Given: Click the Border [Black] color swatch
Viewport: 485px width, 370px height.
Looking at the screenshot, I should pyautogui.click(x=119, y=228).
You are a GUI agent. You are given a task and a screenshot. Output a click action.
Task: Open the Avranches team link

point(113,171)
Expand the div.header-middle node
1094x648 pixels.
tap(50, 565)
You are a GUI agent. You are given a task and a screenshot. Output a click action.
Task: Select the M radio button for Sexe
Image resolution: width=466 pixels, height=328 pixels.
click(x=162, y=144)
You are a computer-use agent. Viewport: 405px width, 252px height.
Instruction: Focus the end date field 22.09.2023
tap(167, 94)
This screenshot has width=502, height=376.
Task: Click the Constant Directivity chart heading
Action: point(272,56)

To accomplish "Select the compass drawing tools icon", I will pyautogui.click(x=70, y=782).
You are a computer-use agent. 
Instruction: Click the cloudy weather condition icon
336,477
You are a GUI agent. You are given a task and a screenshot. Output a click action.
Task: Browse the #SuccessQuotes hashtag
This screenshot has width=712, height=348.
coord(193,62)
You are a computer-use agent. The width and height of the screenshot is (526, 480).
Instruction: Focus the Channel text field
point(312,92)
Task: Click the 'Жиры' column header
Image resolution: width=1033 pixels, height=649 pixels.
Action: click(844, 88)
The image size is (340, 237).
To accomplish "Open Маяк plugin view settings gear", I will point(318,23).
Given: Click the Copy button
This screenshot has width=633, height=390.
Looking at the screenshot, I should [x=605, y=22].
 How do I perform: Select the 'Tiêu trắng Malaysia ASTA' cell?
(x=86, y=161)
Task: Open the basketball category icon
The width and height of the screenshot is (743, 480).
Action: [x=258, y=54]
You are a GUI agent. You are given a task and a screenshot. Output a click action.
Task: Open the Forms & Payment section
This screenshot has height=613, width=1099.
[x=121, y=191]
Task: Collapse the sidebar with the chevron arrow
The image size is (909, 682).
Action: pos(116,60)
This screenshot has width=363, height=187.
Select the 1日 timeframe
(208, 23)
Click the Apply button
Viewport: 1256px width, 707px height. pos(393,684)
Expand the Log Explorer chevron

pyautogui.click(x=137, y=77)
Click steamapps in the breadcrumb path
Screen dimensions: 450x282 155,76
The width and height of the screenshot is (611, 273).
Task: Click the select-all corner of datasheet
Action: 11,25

···

| How to complete this task |
Return exactly the line that contains "Task: Open the basketball category icon" and every line after it, through the last line of the records.

| Written answer |
Task: Open the basketball category icon
The width and height of the screenshot is (743, 480).
Action: [x=258, y=54]
You are a GUI agent. You are given a task and a screenshot. Output a click action.
Task: Open the Forms & Payment section
This screenshot has height=613, width=1099.
[x=121, y=191]
Task: Collapse the sidebar with the chevron arrow
The image size is (909, 682).
Action: pos(116,60)
This screenshot has width=363, height=187.
Select the 1日 timeframe
(208, 23)
Click the Apply button
Viewport: 1256px width, 707px height. pos(393,684)
Expand the Log Explorer chevron

pyautogui.click(x=137, y=77)
Click steamapps in the breadcrumb path
Screen dimensions: 450x282 155,76
The width and height of the screenshot is (611, 273).
Task: Click the select-all corner of datasheet
Action: 11,25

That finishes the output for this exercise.